I don’t feel like greed is one of my bigger struggles. Although we all deal with it. Don’t we? But.. the thought of managing has stuck. I’m responsible with what I do with what I’ve been given. Because I believe God’s given it all. Not only when I pay the weekly bills, but other things as well… my time, my energy, the way I care for others, the way I care for myself. I’m a manager. And if it’s really all HIS to begin with, my job is to go to the boss and say: “what do you want me to do?” I have so much I could do any given day. Where should my energy be spent?
I’m not feeling my prime. My energy is low. I’ve struggled since having kids. Healing has been slow. The longer this has gone on and the more I’ve searched for answers… I’ve only come up with a couple conclusions. The biggest conclusion- my body has changed. I knew it would, but it’s been a hard thing in my life. I don’t honestly want to give it more time to heal or rest (because I have so much I could be doing). The journey of health is teaching me about taking care of myself. Something I don’t know how to do well. It’s slowed me down..

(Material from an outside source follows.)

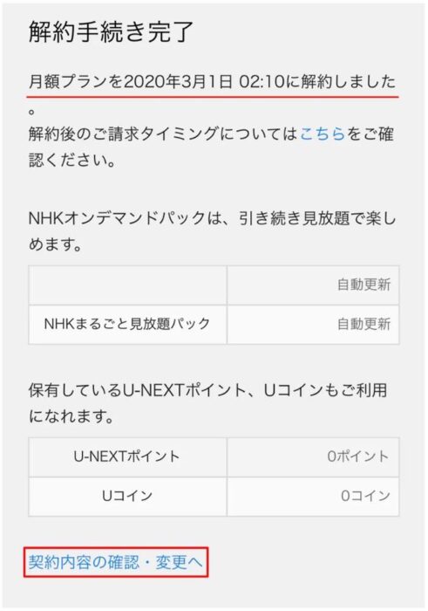Select the empty first table cell

click(x=127, y=285)
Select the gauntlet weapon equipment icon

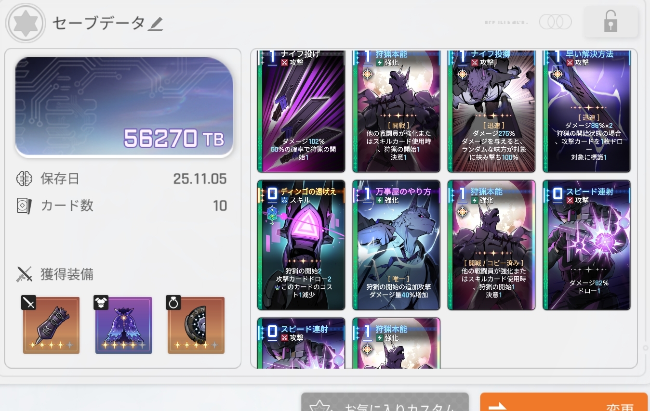(51, 325)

This journey has also upset me. Because I want it to be easier. I want to be in control of my body. I don’t want my kids to suffer because mom is having a bad day. I don’t want my husband to suffer because he has to carry more. I don’t want life
to be to feel like a mess because my to do list is running out of room. I’ve had conversations with God about it.. but.. He doesn’t always give us explanations. I’m feeling a new freedom that He knows. He is in control and I just need to do a better job of managing. Today.
I’m responsible with what I do with what I’ve been given.
I have a lot to be thankful for. I have a lot to manage because I’ve been blessed. Richly.